# Temporarily can't receive Uber black/Suv trips.



## Silverfox1984 (Sep 10, 2019)

Hello from Chicago, I've been with Uber since May 2012. At that time Uber was pretty new in chicago and they were taking only black cars (limos with livery plate). I drove Uber black till 2017 and then I bought my own car Acura mdx switched to Uber xl/select because Uber black business was almost dead at that time. On August 5 last month I returned to drive Uber black because now it's Uber xl/select that's very slow. My rating on Aug 5 was 4.8 and about 2 years ago Uber introduced new policy that in order to drive Uber black/Suv in chicago driver rating has to be 4.85 or above. I was getting black/Suv trips and my rating was consistently going up (4.83 in Sept 1). On Monday Sept 2 I received a notification that I've temporarily lost access to Uber black/Suv trips because of my low rating and I have to do Uber xl/select trips in order to get back on Uber black. Now, after a week my rating is improved to 4.86 and I still can't get black/Suv trips. I've been to Uber office 4 times and every time they said it will take some time. Today when I went I was told that I have to around 100 trips while maintaining my 4.85 or above to receive black car trips. 
The point is when my rating went down they immediately blocked me and now when its above their requirement they are telling me to do 100 trips on Uber xl/select. I lease Chevy suburban 2018 and pay $500 a week to the owner. 
My question is has this ever happened to anyone on this forum? If yes, how long did it take you to get back on Uber black?


----------



## TPAMB (Feb 13, 2019)

Jesus!


----------



## Uber's Guber (Oct 22, 2017)

Silverfox1984 said:


> I lease Chevy suburban 2018 and pay $500 a week to the owner.
> My question is has this ever happened to anyone on this forum?


opsies:!!!
No, this has never happened to me....
I have _never _paid a $500 wk lease payment.
Welcome to UP.net!


----------



## lyft_rat (Jul 1, 2019)

Silverfox1984 said:


> Hello from Chicago, I've been with Uber since May 2012. At that time Uber was pretty new in chicago and they were taking only black cars (limos with livery plate). I drove Uber black till 2017 and then I bought my own car Acura mdx switched to Uber xl/select because Uber black business was almost dead at that time. On August 5 last month I returned to drive Uber black because now it's Uber xl/select that's very slow. My rating on Aug 5 was 4.8 and about 2 years ago Uber introduced new policy that in order to drive Uber black/Suv in chicago driver rating has to be 4.85 or above. I was getting black/Suv trips and my rating was consistently going up (4.83 in Sept 1). On Monday Sept 2 I received a notification that I've temporarily lost access to Uber black/Suv trips because of my low rating and I have to do Uber xl/select trips in order to get back on Uber black. Now, after a week my rating is improved to 4.86 and I still can't get black/Suv trips. I've been to Uber office 4 times and every time they said it will take some time. Today when I went I was told that I have to around 100 trips while maintaining my 4.85 or above to receive black car trips.
> The point is when my rating went down they immediately blocked me and now when its above their requirement they are telling me to do 100 trips on Uber xl/select. I lease Chevy suburban 2018 and pay $500 a week to the owner.
> My question is has this ever happened to anyone on this forum? If yes, how long did it take you to get back on Uber black?

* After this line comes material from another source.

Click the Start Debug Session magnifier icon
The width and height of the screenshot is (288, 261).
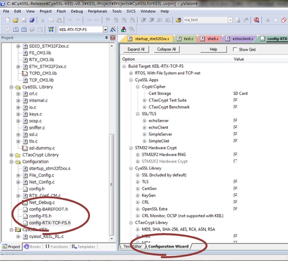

Buddy, your getting fuucked in the ass and it aint Uber.


----------



## Stevie The magic Unicorn (Apr 3, 2018)

$500 IS actually a fair price for a Chevy suburban to use as a for-hire vehicle.

The problem is uber's sky high requirements and shit low per mile pay.

Personally thou i would give the suburban back and pick up a Used Toyota Sienna.


----------



## Lowestformofwit (Sep 2, 2016)

Stevie The magic Unicorn said:


> $500 IS actually a fair price for a Chevy suburban to use as a for-hire vehicle.
> 
> *The problem is uber's sky high requirements and shit low per mile pay.*
> 
> Personally thou i would give the suburban back and pick up a Used Toyota Sienna.


Nail.
Head.
Struck perfectly!


----------